Dengan kasih sayang dan lemah lembut itulah Islam disampaikan kemudian diterima oleh sebagian besar penduduk Yatsrib (Madinah). Sahabat setia Rasulullah, Mus’ab Bin Umair, dengan sangat santun dan lemah lembut menyampaikan Islam kepada mereka. Meski pada awalnya beliau dilontari kata-kata sinis dan kasar, dengan lembut dan senyum ramah yang khas, yang senantiasa menghiasi bibir beliau menjawab: “saya datang kemari untuk menyampaikan kebenaran Islam, jika tuan bersikap bijak, maka dengarkanlah dahulu apa yang saya sampaikan ini dengan seksama, jika tuan-tuan setuju, saya mengajak tuan untuk bergabung dalam perjuangan untuk menegakkan kebenaran, jikapun tuan tidak suka, tuan dapat meninggalkan saya dan sayapun akan meninggalkan tuan”.
Kalimat muqoddimah yang sangat santun dan bijak, maka ketika mereka sudah mendengar uraian yang terang dan jelas tentang ajaran Islam yang beliau sampaikan, diantara mereka ada yang serta-merta masuk Islam, meski ada juga yang belum bersedia. Tapi kenyataan sejarah telah membuktikan bahwa Mus’ab bin Umair telah berhasil mengislamkan kota Yatsrib hingga menjadi darul hijrah bagi Rawsulullah hingga disebut Madinatur Rasul (kota Rasul) dan hingga sekarang disebut Madinah.
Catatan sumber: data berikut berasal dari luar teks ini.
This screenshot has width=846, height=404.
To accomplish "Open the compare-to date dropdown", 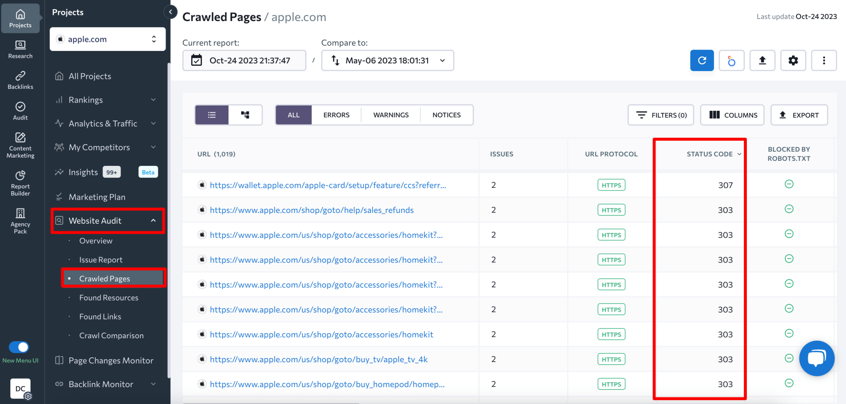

Demikianlah islam tegak pertama kali di Madinah, tidak dengan perang, tidak dengan jihad lalu menaklukkan dan memaksa penduduknya untuk menerima Islam, tapi dengan dakwah dan kasih sayang. Ketika Islam sudah tegak, lalu ada fihak yang akan merongrongnya, untuk mempertahankan eksistensi Islam itu, barulah diperintahkan jihad. Sejarah telah membuktikan bahwa Islam tidak pernah muncul sebagai suatu kelompok yang mengatasnamakan jihad untuk merampok kekuasaan dari tangan orang lain dengan kekerasan senjata, tetapi dengan penuh keyakinan bahwa kebenaran ideologi Islam ini pasti dapat diterima oleh hati orang-orang yang sadar untuk diamalkan dan dengan tulus ikhlas, tanpa harus ada pemaksaan atau penekanan dalam bentuk apapun. Kita yakin bahwa sebuah ideologi yang benar, tidak harus dipaksakan dulu baru mau diterima oleh Ummat. Tidak juga harus dengan iming-iming harta dan kekuasaan. Melainkan dengan kasih sayang sebagaimana firma Allah dalam QS 9 ayat 128.
Sungguh telah datang kepadamu seorang Rasul dari kaummu sendiri, berat terasa olehnya penderitaanmu, sangat menginginkan (keimanan dan keselamatan) bagimu, Amat belas kasihan lagi Penyayang terhadap orang-orang mukmin. (QS. 9 : 128)
Semoga Allah menjadikan kita termasuk orang-orang yang berhati lembut dengan rahmat Allah, semoga sifat kaku, keras dan kasar yang masih menghinggapi hati kita segera dihilangkan Allah dan diganti dengan kasih sayang, sepenuh hati, sepenuh jiwa, sepenuh rongga dada. Ya Allah … jadikanlah kami orang yang pandai berkasih sayang terhadap semua makhluqMu, pandai memaafkan dan pandai bertawakkal kepada engkau semata.
Ya Allah, jadikanlah kami orang yang memang pantas untuk Engkau tolong, yang senantiasa menyandarkan diri kepadaMu, dan yang memang pantas Engkau beri kemenangan dengan kasih sayangMu. Amin.